Irene Sola Canto Yo Y La Montana Baila Patched -
The literary world was set ablaze in 2019 when Catalan author Irene Solà released her second novel, "Canto jo i la muntanya ballo" (translated into English as When I Sing, Mountains Dance). Far from a traditional narrative, this work is a polyphonic explosion of folklore, history, and nature that redefines the modern pastoral novel.

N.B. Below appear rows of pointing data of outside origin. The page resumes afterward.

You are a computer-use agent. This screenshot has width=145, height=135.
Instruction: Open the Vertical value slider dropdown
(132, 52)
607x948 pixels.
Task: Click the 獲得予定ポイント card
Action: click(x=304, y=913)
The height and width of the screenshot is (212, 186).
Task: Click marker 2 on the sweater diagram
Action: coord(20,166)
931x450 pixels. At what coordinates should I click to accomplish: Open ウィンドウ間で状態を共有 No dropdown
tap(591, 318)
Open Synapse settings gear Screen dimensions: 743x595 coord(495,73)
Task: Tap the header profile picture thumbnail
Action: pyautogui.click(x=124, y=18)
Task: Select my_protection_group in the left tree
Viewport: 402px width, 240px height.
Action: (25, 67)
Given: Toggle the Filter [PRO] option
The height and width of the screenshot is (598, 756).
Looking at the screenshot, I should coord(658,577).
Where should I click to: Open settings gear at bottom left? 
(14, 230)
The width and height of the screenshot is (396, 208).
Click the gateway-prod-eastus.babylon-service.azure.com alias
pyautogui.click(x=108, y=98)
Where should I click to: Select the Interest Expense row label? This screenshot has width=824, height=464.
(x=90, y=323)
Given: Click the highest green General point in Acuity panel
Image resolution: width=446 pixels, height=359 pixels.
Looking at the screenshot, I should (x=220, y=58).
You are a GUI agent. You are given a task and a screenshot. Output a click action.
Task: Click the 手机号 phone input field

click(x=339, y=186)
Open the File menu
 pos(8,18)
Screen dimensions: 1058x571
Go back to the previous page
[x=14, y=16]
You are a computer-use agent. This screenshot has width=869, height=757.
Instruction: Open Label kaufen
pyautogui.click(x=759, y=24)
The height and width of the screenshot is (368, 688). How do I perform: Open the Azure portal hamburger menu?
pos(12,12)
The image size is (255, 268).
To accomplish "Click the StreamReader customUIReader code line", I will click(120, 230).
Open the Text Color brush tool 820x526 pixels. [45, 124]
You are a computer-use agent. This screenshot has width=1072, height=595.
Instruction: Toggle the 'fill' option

Reading it is like standing on a Pyrenean peak during a storm—wild, raw, and breathtakingly alive. Every page hums with loss, memory, and the stubborn beauty of the earth dancing on. irene sola canto yo y la montana baila
- Introduction – The novel as a post-anthropocentric narrative
- Non-human narrators – Mountain, clouds, mushrooms, animals as agents
- Ghosts and historical trauma – Civil War echoes in the landscape
- Feminine and domestic spaces – Sió and Mia’s farm as a microcosm
- Orality and folklore – How Solà rewrites rural Catalan storytelling
- Conclusion – The mountain dances: resilience, loss, and continuity
The Historical Context: Catalan Civil War Ghosts
Beneath the ecological and mythical layers lurks a historical wound. The landslide that threatens the town, known as the "Glera," is a direct consequence of the massive storms of 1962. However, Solà subtly weaves in the memory of the Spanish Civil War (1936-1939). The older characters remember the "traces of blood" in the snow and the men who fled into the woods. The mountain, in this sense, is a mass grave—not just of bodies, but of lost time. The literary world was set ablaze in 2019
However, Solà does not let one tragedy or one perspective dominate. Instead, she gives voice to everyone and everything affected by the event. The "narrators" include: The Clouds: Who look down with indifference and power. The Lightning: A momentary, destructive force of nature. The Historical Context: Catalan Civil War Ghosts Beneath
However, this is not a conventional tragedy. It is a polyphonic exploration of life, death, and nature, where the boundary between the human world and the natural world dissolves.
Critical Reception and Literary Style
When it was published in Catalan in 2019, critics hailed it as a breakthrough. The English translation by Mara Faye Lethem (published by Graywolf Press) preserved the incantatory rhythm of the original prose. Solà’s style is often compared to that of Olga Tokarczuk (Drive Your Plow Over the Bones of the Dead) and the magical realism of Gabriel García Márquez, but with a distinct European mountain roughness.
Conclusion: The Mountain is Still Dancing
If you have searched for "Irene Sola Canto yo y la montaña baila," you have taken the first step into a living, breathing ecosystem of words. This is not a book you finish. It is a book that finishes you—that leaves you hollowed out and full of light, like a cave after a storm.